In many cases — particularly when the customer’s address is within the carrier’s immediate delivery area — you can offer this expedited service without any additional charge to your company beyond the standard Ground or Priority delivery service. This can save your company 40% or even 50% over another carrier’s rushed-delivery charge —while at the same time providing your customer a better overall shopping experience.
Deploy Shipping Optimization Software to Automate Your Processes and Make Better-Informed Decisions
Both of the suggestions above, as well as many of the advice on this page, will be easiest to implement if your company deploys the right shipping optimization platform.
Such a software application will look at all aspects of every order — size, weight, accessorials, distance, delivery deadline—and automatically determine the lowest available cost option that will meet all required shipping criteria. The software will then automate the booking and label creation, generate a record of the transaction’s details that it will build into an ongoing algorithm it can apply to future orders.
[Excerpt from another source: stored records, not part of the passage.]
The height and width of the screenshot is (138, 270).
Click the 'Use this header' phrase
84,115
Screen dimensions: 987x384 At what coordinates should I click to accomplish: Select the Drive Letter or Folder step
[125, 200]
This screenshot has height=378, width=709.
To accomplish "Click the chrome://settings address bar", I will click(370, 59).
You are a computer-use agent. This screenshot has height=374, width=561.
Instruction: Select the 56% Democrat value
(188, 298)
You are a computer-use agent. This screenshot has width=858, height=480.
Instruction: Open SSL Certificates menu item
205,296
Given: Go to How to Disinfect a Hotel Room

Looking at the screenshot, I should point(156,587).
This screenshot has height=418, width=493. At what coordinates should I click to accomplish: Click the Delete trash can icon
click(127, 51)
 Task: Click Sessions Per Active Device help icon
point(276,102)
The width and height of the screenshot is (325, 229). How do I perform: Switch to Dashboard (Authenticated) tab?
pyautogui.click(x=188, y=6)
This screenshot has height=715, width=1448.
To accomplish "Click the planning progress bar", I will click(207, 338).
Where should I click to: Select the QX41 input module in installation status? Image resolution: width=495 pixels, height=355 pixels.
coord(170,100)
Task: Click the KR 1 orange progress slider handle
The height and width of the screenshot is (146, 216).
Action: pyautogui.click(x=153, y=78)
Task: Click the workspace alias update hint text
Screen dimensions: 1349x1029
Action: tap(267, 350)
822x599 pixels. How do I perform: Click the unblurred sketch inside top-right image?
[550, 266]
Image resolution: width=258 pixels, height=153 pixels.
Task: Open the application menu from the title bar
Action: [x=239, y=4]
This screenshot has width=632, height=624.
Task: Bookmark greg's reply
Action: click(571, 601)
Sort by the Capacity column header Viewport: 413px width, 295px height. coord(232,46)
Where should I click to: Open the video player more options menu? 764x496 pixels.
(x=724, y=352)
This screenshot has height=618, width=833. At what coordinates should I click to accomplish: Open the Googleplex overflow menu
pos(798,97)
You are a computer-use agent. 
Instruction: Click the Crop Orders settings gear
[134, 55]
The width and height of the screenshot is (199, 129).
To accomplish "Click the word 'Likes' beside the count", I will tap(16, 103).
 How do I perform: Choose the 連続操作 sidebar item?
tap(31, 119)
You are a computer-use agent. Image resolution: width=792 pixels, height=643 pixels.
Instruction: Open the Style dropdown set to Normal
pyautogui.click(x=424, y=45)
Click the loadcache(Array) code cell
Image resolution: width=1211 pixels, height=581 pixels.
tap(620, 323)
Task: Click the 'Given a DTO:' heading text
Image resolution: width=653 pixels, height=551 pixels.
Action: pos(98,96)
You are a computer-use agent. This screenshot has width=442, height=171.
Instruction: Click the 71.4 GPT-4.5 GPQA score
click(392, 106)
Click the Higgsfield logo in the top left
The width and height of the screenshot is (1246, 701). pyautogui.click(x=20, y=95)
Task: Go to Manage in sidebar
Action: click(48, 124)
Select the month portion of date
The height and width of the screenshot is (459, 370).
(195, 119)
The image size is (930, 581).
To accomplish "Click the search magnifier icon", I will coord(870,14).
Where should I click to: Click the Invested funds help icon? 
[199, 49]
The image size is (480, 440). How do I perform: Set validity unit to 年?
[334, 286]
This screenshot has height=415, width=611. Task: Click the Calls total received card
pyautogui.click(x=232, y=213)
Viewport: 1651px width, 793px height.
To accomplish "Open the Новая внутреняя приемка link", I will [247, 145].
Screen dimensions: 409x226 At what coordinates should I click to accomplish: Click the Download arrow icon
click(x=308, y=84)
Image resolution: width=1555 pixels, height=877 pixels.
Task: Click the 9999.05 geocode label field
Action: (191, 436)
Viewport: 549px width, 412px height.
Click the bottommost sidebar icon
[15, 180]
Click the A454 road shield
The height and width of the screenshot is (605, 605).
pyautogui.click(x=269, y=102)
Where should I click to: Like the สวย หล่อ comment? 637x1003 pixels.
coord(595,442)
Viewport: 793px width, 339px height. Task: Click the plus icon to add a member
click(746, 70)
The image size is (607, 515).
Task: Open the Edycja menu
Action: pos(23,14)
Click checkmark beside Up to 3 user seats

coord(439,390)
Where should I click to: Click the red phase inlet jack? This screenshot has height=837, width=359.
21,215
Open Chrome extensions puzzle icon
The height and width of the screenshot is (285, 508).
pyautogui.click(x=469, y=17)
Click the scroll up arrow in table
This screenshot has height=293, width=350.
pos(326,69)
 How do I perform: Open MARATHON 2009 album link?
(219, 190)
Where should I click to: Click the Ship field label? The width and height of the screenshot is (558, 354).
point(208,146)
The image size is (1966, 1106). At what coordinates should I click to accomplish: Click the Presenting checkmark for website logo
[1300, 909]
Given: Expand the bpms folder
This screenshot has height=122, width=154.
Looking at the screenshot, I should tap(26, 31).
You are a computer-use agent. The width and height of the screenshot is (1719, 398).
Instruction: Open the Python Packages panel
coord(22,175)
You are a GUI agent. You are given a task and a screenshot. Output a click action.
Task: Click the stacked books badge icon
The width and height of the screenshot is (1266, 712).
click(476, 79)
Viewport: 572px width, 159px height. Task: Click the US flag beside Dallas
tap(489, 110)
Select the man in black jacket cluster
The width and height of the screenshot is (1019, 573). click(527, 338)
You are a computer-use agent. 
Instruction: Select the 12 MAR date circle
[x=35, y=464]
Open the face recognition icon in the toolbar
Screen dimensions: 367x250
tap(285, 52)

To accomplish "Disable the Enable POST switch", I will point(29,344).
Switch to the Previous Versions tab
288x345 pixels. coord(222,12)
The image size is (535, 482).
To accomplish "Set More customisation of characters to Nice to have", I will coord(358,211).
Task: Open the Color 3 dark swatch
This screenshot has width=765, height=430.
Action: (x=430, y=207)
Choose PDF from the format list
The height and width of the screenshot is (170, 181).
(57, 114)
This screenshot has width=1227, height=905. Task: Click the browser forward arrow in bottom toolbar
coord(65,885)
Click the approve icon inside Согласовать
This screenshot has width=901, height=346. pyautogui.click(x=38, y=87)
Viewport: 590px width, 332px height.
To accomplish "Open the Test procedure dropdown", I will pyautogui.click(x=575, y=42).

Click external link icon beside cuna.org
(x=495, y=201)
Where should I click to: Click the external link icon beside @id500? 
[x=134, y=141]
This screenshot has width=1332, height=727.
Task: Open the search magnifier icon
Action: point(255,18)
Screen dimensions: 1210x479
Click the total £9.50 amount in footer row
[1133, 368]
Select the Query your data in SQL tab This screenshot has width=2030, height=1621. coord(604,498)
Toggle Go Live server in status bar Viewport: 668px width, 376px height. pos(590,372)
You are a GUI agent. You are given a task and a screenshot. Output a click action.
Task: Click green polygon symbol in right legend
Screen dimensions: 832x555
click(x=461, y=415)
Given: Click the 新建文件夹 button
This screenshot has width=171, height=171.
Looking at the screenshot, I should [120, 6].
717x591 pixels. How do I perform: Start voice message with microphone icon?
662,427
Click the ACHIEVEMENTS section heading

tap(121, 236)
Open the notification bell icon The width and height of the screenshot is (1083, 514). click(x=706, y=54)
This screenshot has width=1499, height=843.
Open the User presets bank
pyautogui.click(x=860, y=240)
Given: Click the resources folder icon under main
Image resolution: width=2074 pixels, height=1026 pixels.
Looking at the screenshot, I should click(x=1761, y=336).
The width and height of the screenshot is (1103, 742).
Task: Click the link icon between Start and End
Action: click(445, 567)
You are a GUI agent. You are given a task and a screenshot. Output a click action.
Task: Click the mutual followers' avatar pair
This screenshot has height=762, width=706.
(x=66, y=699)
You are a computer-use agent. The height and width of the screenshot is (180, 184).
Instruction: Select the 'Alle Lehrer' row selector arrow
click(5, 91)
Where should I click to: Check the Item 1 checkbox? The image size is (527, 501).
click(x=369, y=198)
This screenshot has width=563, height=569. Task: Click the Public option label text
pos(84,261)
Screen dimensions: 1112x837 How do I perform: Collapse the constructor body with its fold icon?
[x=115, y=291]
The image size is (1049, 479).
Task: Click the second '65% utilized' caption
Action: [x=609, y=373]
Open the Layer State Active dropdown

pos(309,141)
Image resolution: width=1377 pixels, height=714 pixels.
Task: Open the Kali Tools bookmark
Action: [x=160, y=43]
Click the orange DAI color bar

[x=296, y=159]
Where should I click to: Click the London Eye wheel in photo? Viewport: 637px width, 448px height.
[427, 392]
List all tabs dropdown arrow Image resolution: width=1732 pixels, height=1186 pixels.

The key to making this work, to finding cost-optimization opportunities for every shipment your company sends out, is to leverage intelligent software capable of making dozens of complex calculations in real-time — uncovering cost-cutting insights with rates of efficiency that are simply not practical when performed on a manual basis yet will have a significant fiscal impact on your bottom line over time.
Conclusion: You Can Realize Significant Hard-Cost Savings — Starting Right Now — by Tweaking Your Shipping Infrastructure
If you want a better sense of how much money your company could be saving by better utilizing the carrier services available to you today — and by deploying the right shipping technology to automatically identify those opportunities — you might be able to conduct a little research into your own shipment history to get a ballpark estimate.
Many businesses that analyze a subset of their historical shipping data uncover cost-saving opportunities that they could have achieved had they been leveraging certain carriers and services available to them — along with the right software platform to take advantage of these opportunities. Then, extrapolating out these missed opportunities, the businesses are able to estimate how much an optimized shipping infrastructure could have saved them over a given period of time.
Most businesses that conduct this type of analysis come to a similar conclusion we see when shipping-dependent companies actually implement these processes and deploy the right software to support them — and the cost savings are impressive:
Businesses with shipping costs greater than $500,000 can immediately achieve:
- 10% to 30% savings, on average, over current parcel spend
- 5% to 10% LTL savings
- $1,500 savings, on average, per 100 LTL shipments
- The ability to repurpose 1 to 3 employees or full-time-equivalents
Note: These savings do not negatively affect a company’s existing negotiated carrier rates and services.
Knowing the significant savings available to your company on the other side of some minor adjustments to your shipping processes, it’s time to ask yourself: Is your shipping infrastructure optimized, or could it benefit from a review and some simple adjustments?